Stored data

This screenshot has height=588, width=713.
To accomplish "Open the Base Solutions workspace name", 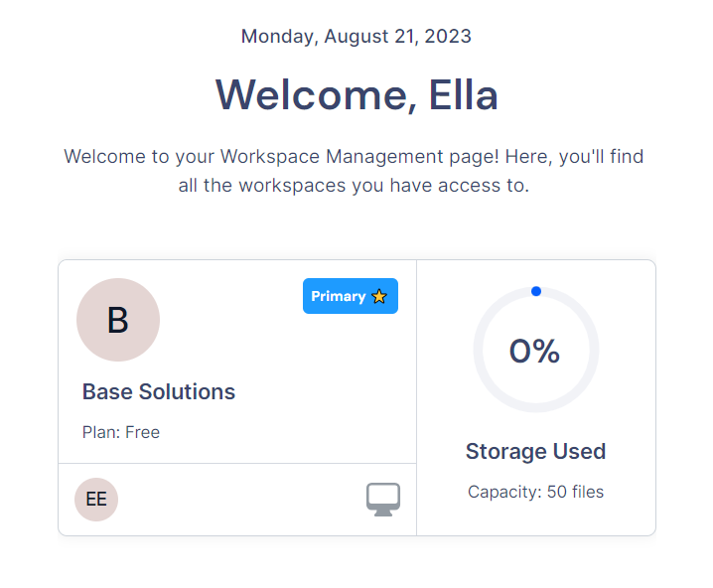I will pos(159,391).
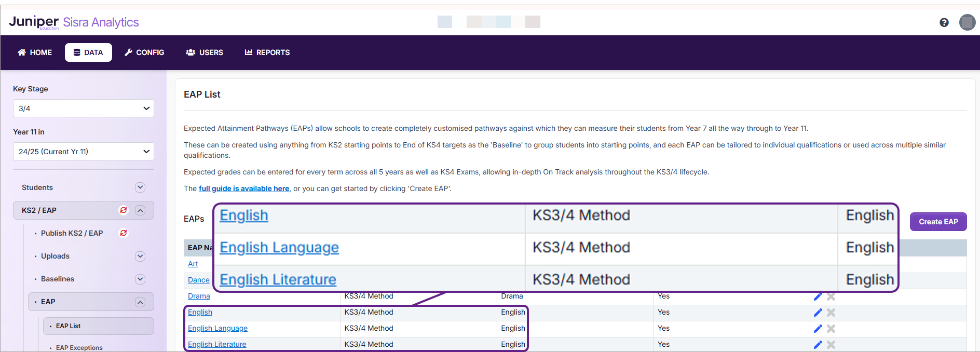
Task: Remove English Literature EAP with X icon
Action: 831,345
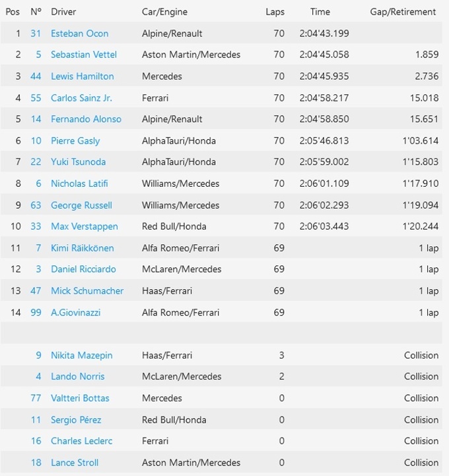
Task: Open Yuki Tsunoda's driver link
Action: coord(78,162)
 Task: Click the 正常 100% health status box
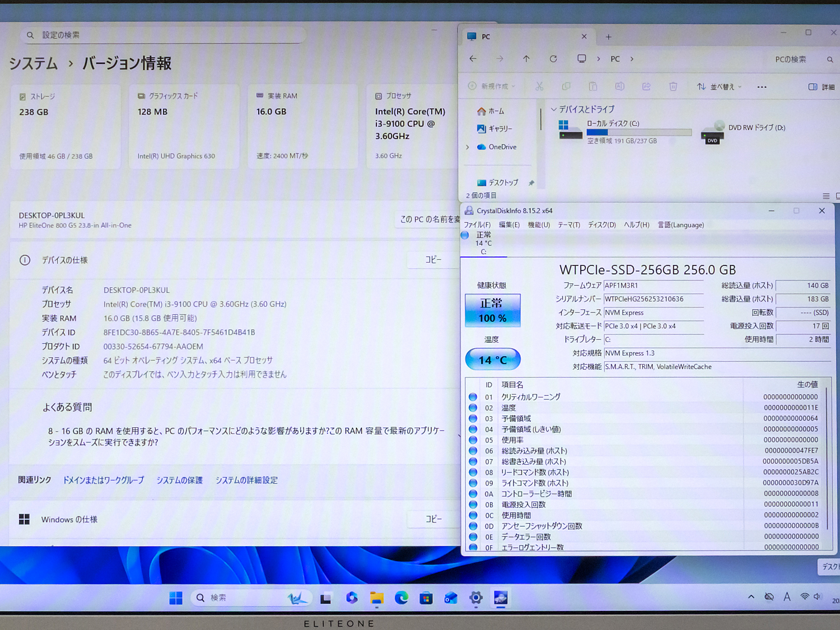tap(493, 310)
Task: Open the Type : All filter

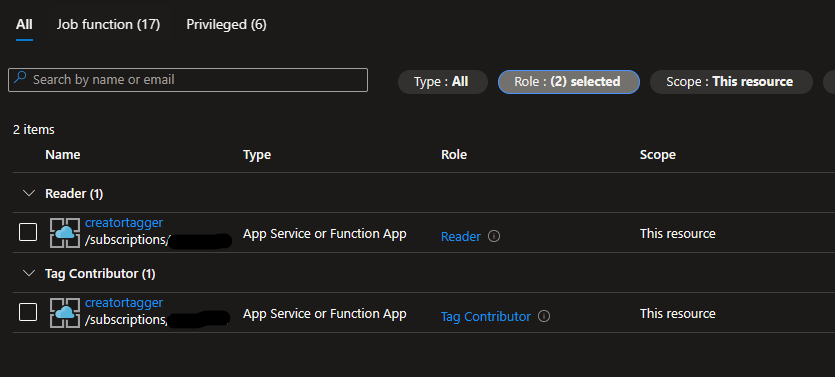Action: click(x=443, y=82)
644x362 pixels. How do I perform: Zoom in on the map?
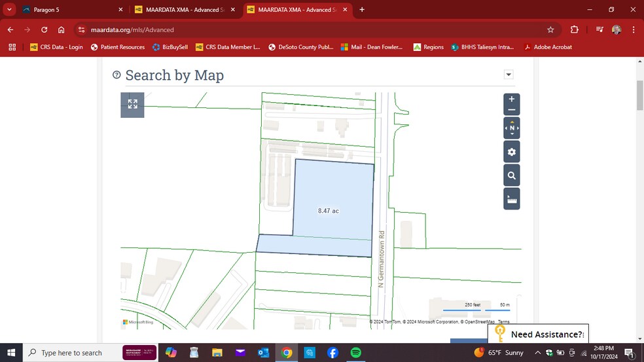pos(511,99)
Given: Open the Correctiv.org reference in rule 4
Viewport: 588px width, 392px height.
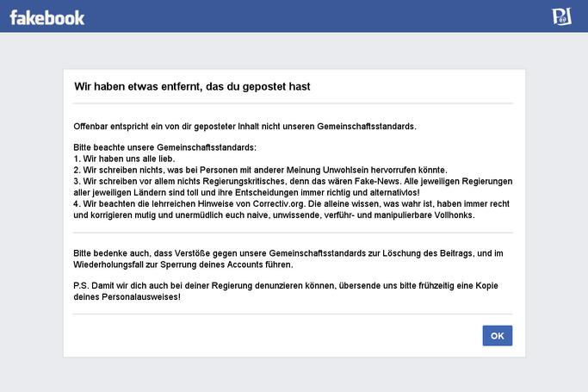Looking at the screenshot, I should pyautogui.click(x=279, y=204).

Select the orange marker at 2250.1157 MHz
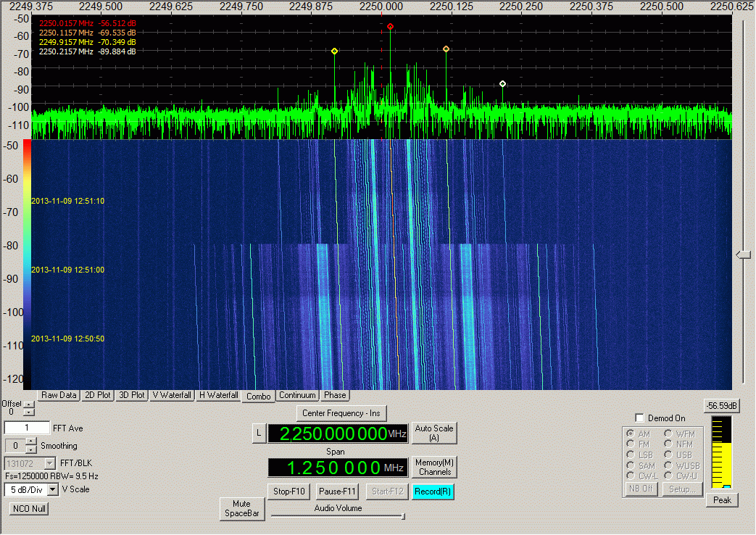(446, 49)
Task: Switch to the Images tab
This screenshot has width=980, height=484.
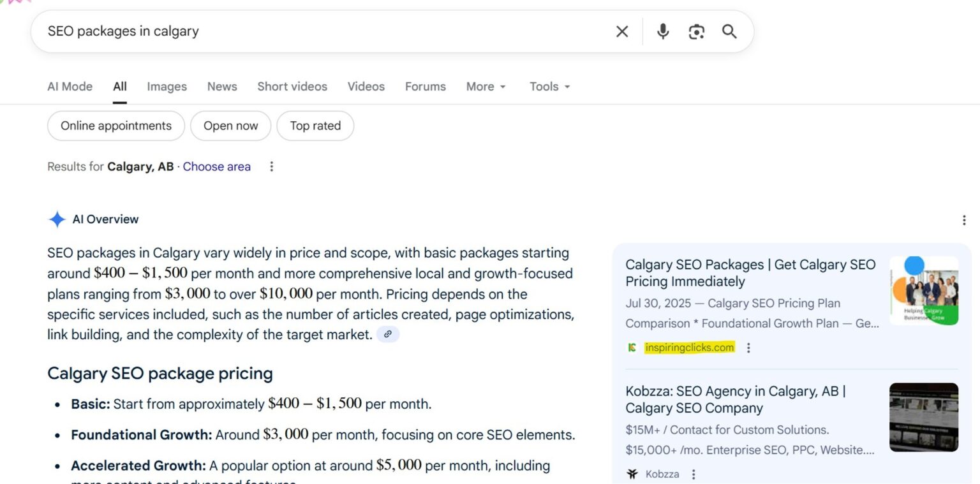Action: [167, 86]
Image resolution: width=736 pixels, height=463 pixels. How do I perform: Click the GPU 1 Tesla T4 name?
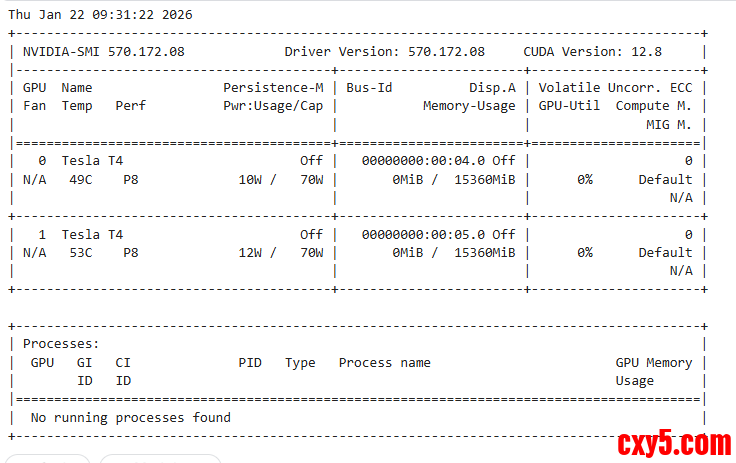92,234
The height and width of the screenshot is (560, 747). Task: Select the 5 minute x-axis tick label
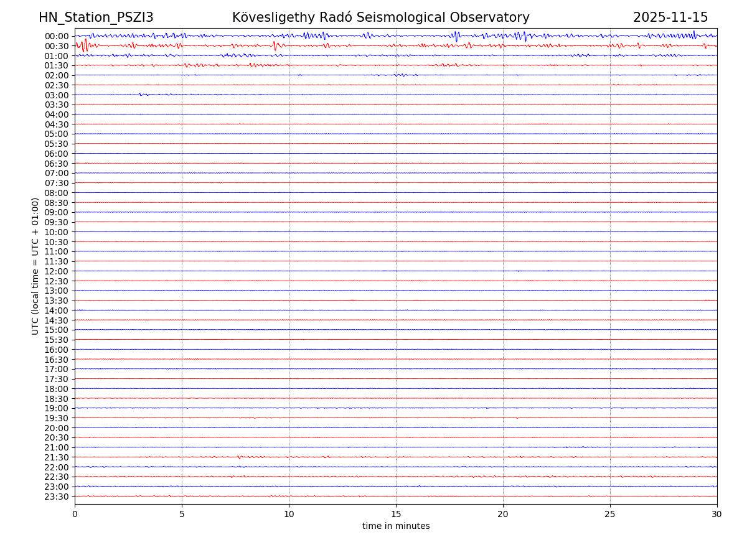coord(182,515)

## What you are asked to do
Each line between the one holding "Given: Open the" and the one holding "Task: Switch to the Images tab", inclusive, should be copied exactly as it appears above, and pictures should be omitted.

## Exercise result
Given: Open the Correctiv.org reference in rule 4
Viewport: 588px width, 392px height.
Looking at the screenshot, I should pyautogui.click(x=279, y=204).

Select the orange marker at 2250.1157 MHz
(446, 49)
Task: Switch to the Images tab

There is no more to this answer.